No nuclear medicine agent is exclusively taken up by normal or adenomatous parathyroid glands. The agents that are taken up by both parathyroid adenoma and thyroid tissue (thallium 201 and 99mTc-sestamibi) are subtracted from agents that are taken up by thyroid tissue only (99mTc-pertechnetate and iodine 123). However, 99mTc-sestamibi imaging is commonly performed without subtraction because this agent washes out of the thyroid gland rapidly but is retained by parathyroid tissue and thyroid adenoma. Although these scans have limited value in detecting four-gland hyperplasia but have some usefulness in detecting asymmetric hyperplasia, diagnostic accuracy is reported at between 50% and 95% in cases of parathyroid adenoma (24).

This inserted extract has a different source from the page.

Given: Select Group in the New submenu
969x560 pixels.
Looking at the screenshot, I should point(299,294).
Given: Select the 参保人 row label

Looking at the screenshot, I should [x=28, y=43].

Digital subtraction angiography relies on a single morphologic characteristic—the regional blood supply to a hypervascular gland. After the intra-arterial or intravenous injection of contrast medium, a computerized image-subtraction program eliminates unnecessary background information. This technique allows identification and localization of parathyroid adenoma in 60% to 70% of patients. This modality rarely is needed because sestamibi scans and ultrasonography are so successful. It may be useful in revision cases of hyperparathyroidism.

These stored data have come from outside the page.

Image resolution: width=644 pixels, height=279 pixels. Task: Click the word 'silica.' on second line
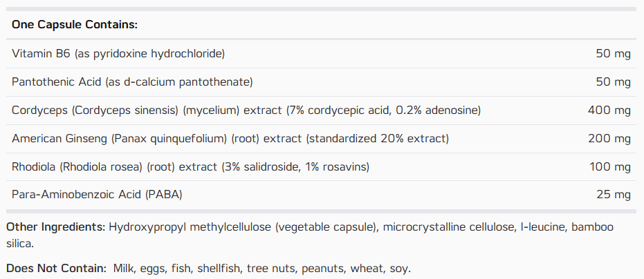point(20,244)
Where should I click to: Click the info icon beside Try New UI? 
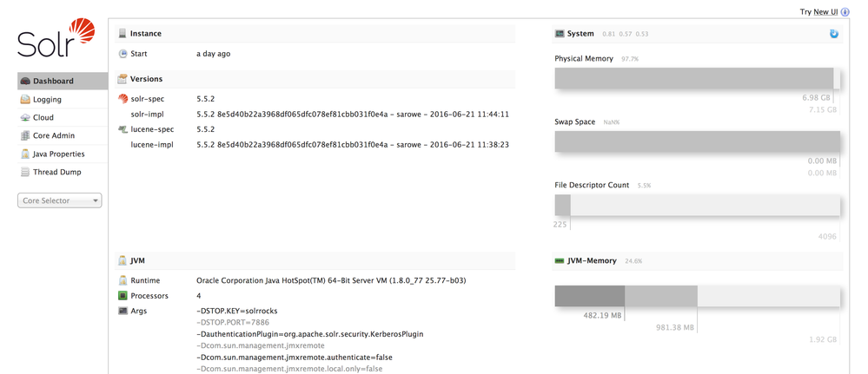point(845,12)
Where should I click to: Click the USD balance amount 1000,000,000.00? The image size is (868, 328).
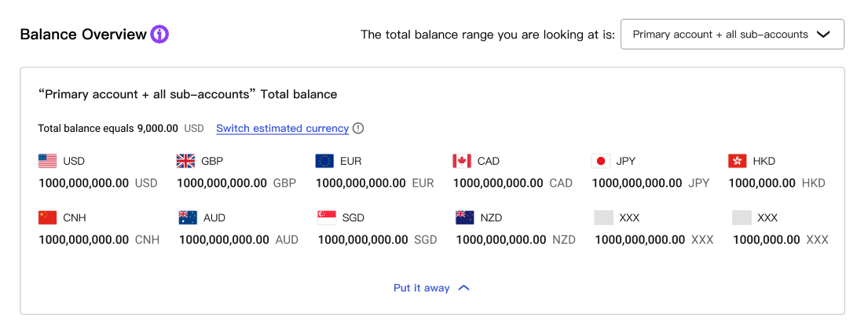pyautogui.click(x=83, y=183)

Normal parathyroid glands seldom are depicted on CT scans. Markedly enlarged glands can be detected with CT with a sensitivity of 50% to 88%. In the neck, an axial CT image is no more informative than ultrasonography. Computed tomography is limited by technical factors, such as inadequate resolution of lesions less than 1.0 cm in diameter, or by limitations in interpretation, such as mistaking a tortuous vessel, thyroid mass, or lymph node for an enlarged parathyroid gland. Use of iodinated contrast agents for differentiating blood vessels from adenoma or lymphadenopathy prevents subsequent imaging with iodine-based nuclear medicine studies for approximately 6 weeks.

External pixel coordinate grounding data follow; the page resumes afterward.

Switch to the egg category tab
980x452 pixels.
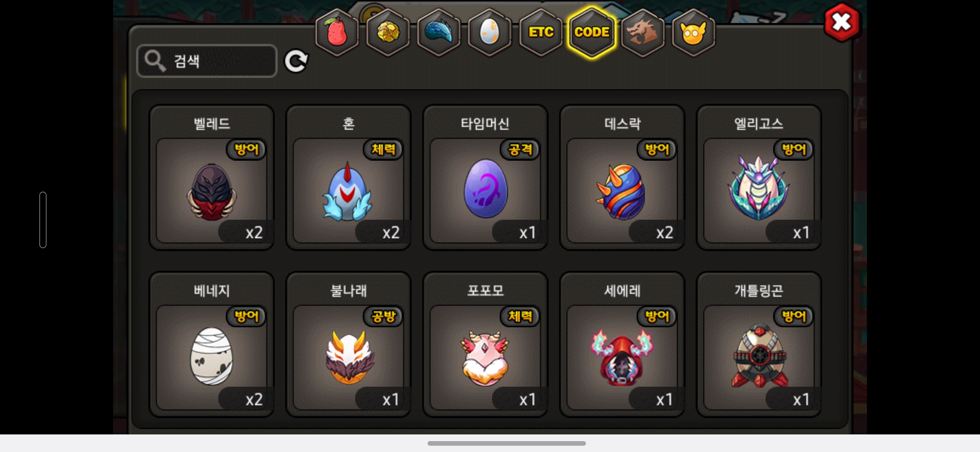(x=490, y=33)
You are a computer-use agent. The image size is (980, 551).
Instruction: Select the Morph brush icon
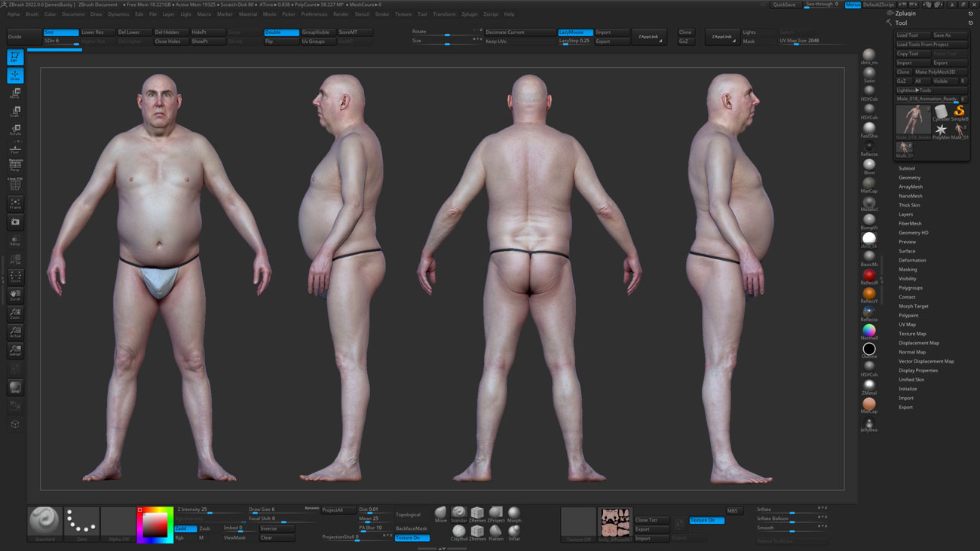click(514, 513)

Normal parathyroid glands usually are not identified with MRI. Magnetic resonance imaging with gadolinium enhancement can be useful for evaluating hyperparathyroidism refractory to the first surgical attempt at correction. T2-weighted MRI and gadolinium fat-suppressed T1-weighted scans show parathyroid adenoma as an area of high signal intensity against a dark, soft-tissue background. A review of the parathyroid literature up to 1993 showed that MRI had the highest sensitivity for the detection of adenoma (74%) followed by nuclear medicine studies (72%), CT (65%), and ultrasonography (63%) (25). At reoperation for previously unidentified adenoma, MRI had the highest (66%). Ultrasonography had a sensitivity of 60%; CT, 48%; and nuclear medicine studies, 45%.